DIRECTIVE
Please lay out the items from the line containing "The width and height of the screenshot is (2409, 1379)." through the line containing "I will pos(388,31).", both included, as a Markdown table with the columns Row and Line, leaving out blank lines.

[Data entries]
----------

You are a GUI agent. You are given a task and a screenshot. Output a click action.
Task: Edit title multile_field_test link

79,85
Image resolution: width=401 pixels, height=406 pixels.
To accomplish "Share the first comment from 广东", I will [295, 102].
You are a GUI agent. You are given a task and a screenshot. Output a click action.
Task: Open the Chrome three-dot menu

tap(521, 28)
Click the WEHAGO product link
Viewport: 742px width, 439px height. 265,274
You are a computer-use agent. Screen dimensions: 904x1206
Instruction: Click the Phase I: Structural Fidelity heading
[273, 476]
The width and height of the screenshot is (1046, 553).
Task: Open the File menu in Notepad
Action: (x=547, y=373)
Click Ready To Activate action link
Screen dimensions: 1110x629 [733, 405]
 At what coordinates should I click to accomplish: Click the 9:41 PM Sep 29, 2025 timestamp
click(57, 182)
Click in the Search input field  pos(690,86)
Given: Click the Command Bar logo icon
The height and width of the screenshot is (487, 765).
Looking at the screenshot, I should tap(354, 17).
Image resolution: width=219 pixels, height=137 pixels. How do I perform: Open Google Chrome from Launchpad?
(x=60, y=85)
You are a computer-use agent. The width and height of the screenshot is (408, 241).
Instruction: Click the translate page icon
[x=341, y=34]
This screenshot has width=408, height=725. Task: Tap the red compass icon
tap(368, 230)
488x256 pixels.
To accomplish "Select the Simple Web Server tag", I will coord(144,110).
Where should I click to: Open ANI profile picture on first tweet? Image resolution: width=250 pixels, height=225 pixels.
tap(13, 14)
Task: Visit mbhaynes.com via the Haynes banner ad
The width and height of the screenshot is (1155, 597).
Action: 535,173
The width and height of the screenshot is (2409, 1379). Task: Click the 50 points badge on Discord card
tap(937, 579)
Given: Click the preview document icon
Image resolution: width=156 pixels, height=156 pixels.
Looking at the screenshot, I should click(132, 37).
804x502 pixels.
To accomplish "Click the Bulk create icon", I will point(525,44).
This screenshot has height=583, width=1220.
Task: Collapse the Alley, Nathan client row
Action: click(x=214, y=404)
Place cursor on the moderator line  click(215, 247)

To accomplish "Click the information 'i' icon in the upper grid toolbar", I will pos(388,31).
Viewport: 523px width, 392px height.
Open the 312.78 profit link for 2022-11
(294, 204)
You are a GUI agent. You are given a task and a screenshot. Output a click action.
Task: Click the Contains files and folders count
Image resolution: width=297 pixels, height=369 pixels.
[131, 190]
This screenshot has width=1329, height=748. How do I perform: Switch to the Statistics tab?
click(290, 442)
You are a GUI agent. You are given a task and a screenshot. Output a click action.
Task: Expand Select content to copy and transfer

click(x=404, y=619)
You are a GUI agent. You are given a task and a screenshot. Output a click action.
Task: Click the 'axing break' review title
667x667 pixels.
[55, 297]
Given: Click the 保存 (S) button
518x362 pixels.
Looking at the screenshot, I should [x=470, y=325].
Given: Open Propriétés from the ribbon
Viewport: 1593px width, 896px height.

----------

ANSWER BELOW
| Row | Line |
|---|---|
| 1 | The width and height of the screenshot is (2409, 1379). Task: Click the 50 points badge on Discord card |
| 2 | tap(937, 579) |
| 3 | Given: Click the preview document icon |
| 4 | Image resolution: width=156 pixels, height=156 pixels. |
| 5 | Looking at the screenshot, I should click(132, 37). |
| 6 | 804x502 pixels. |
| 7 | To accomplish "Click the Bulk create icon", I will point(525,44). |
| 8 | This screenshot has height=583, width=1220. |
| 9 | Task: Collapse the Alley, Nathan client row |
| 10 | Action: click(x=214, y=404) |
| 11 | Place cursor on the moderator line  click(215, 247) |
| 12 | To accomplish "Click the information 'i' icon in the upper grid toolbar", I will pos(388,31). |